Abstract
Nasal myiasis is a nasal infestation caused by myiasis, a parasitic disease affecting the nasal cavity. It is a rare condition. The nasal cavity is in close proximity to the sinuses, eyes, and cranial cavity. If the fly larvae migrate into this location, it may result in significant complications. The prompt and appropriate removal of maggots and the administration of an efficacious treatment can effectively prevent further deterioration of the disease. In this case study, we present the case of a 55-year-old woman who was admitted to the intensive care unit with severe respiratory failure. On the fourth day following admission, the patient remained unconscious, and several white larvae emerged from the nasal cavity. Through identification, the larvae were determined to be
Introduction
Nasal myiasis is defined as an infestation caused by the invasion of dipterous fly larvae into the living tissues of humans or other mammals.1,2 The flies deposit their eggs in open wounds or natural cavities, which then hatch into larvae. This disease, initially documented by Lelean in 1904, can affect individuals of all age groups.3,4 In China, myiasis is most commonly observed in agricultural and animal husbandry regions, particularly in warmer areas of South China, with fewer cases reported in North China. 5 The clinical manifestations of human myiasis vary depending on the location of the parasites. These can include the ocular, oral, nasopharyngeal, auricular, gastrointestinal, urogenital, cutaneous, traumatic, and other visceral areas.6,7 Cutaneous myiasis is the most prevalent form, while nasal myiasis is less common. 5
This study presents a case of respiratory failure in a patient admitted to the Department of Intensive Care Unit (ICU) at the First Central Hospital of Tianjin, which was complicated by the presence of nasal myiasis. This case was approved by the Ethics Committee of the First Central Hospital of Tianjin (Approval No. BL202403), and the patient signed an informed consent form authorizing the reporting of this case. The treatment approach, infection prevention strategies, and control measures are discussed, with the aim of enhancing medical professionals’ understanding of myiasis and emphasizing the importance of vigilance toward this condition.
Case presentation
A 55-year-old woman was admitted to the ICU of Tianjin First Central Hospital with intermittent dizziness and nausea of 7 days’ duration and impaired consciousness of 3 days’ duration. The patient was admitted to the hospital 7 days ago for unexplained dizziness and nausea. They subsequently sought medical advice from a local physician and were prescribed medication. However, details regarding the specific medication and dosage are unknown. The medication had no beneficial effect. The patient’s level of consciousness declined over a period of 3 days before she was admitted to an external medical facility for in-patient treatment. Unfortunately, the treatment administered at the facility was unsuccessful in improving the patient’s condition. The patient presented with severe respiratory failure 24 h earlier, requiring intubation and mechanical ventilation for respiratory support. The family decided to transfer the patient to the ICU of our hospital for further evaluation and management. The patient was born in Tianjin, China, where she has lived for a considerable period of time. She denied any history of travel, surgery, or trauma, and also reported no family history of infectious or genetic diseases.
The patient presents with a temperature of 39.2°C, a heart rate of 135 beats per minute, a respiration rate of 32 breaths per minute, and a blood pressure of 146/85 mmHg. The patient displays acute illness symptoms, confusion, and a lack of cooperation during the examination.
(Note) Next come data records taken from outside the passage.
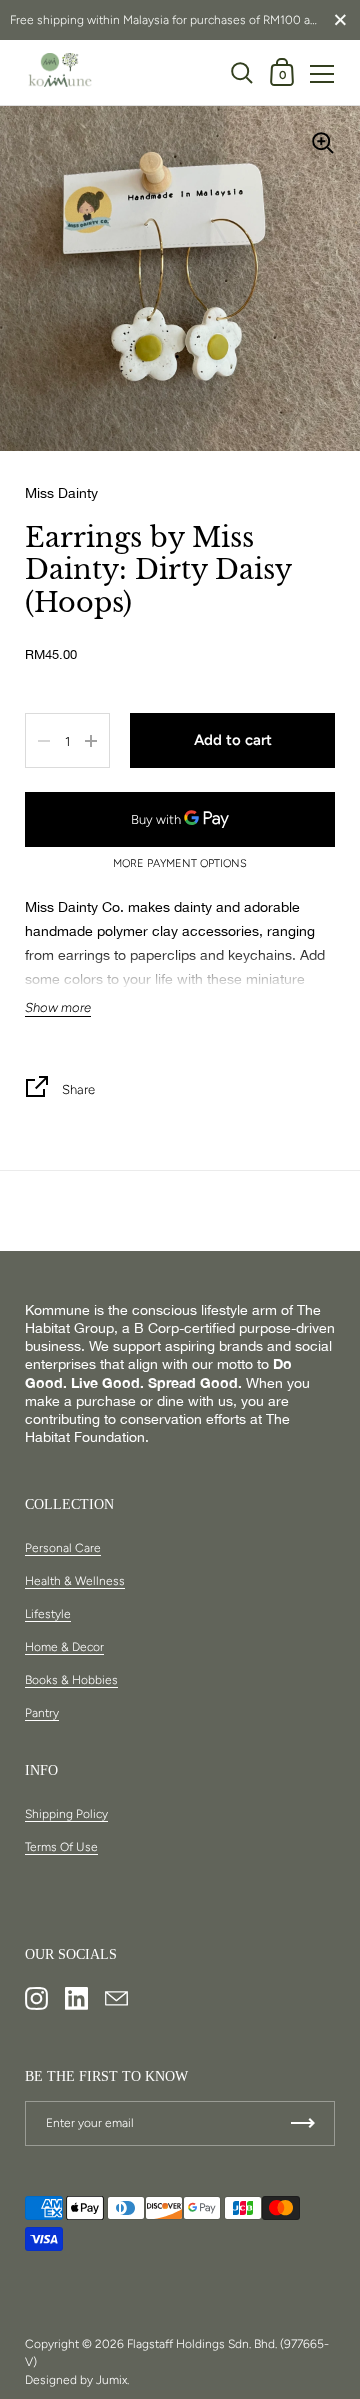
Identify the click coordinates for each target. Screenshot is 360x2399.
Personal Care (63, 1548)
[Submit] (303, 2123)
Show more (58, 1008)
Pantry (42, 1713)
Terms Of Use (61, 1847)
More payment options (180, 864)
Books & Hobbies (71, 1680)
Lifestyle (48, 1614)
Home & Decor (64, 1647)
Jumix (111, 2380)
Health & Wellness (75, 1581)
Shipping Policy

The nasal shape is observed to be normal, and there is no purulent discharge present within the nasal cavity. The tracheal tube was correctly positioned within the oral cavity, and there was no evidence of tonsillar enlargement. No thoracic deformity was observed, and coarse respiratory sounds were audible in both lungs, accompanied by the presence of wet rales. Upon admission to the hospital, the patient was diagnosed with respiratory failure and pneumonia based on their medical history, clinical symptoms, and pre-admission laboratory tests and examinations. Upon admission, the patient was in critical condition, necessitating close monitoring of vital signs. Laboratory tests and examinations indicated improvement, leading to the decision to perform endotracheal intubation with ventilator support. Treatment strategies included rehydration, expansion, anti-infection measures, sputum control, gastric acid suppression, gastric protection, and consultation with relevant departments for additional assistance.
On the fourth day following admission, the patient remained unresponsive. In the early morning, several white larvae, measuring between approximately 0.5 and 1 cm in length, were observed emerging from the patient’s nasal cavity (Figure 1(a)). Nasoscopy revealed the presence of white larvae within the nasal cavity (Figure 1(b)). The nasal cavity was flushed with saline, resulting in the expulsion of several white larvae (Figure 2). The larvae were subsequently forwarded to the Parasite Teaching and Research Laboratory of Tianjin Medical University for species identification. After thorough examination, the larvae were identified as belonging to the

Larvae moved out of the nasal cavity and nasoscopy reveals white worms in nasal cavity. (a) the larvae moved out of the patient’s nasal cavity. (b) Nasoscopy revealed the presence of white larvae within the nasal cavity.

Larvae were flushed out by saline.

Microscopic view of the larvae. (a) General view of the larva. (b) Head features of larvae containing mouth hooks and anterior valves. (c) Caudal features of the larva containing the posterior valve.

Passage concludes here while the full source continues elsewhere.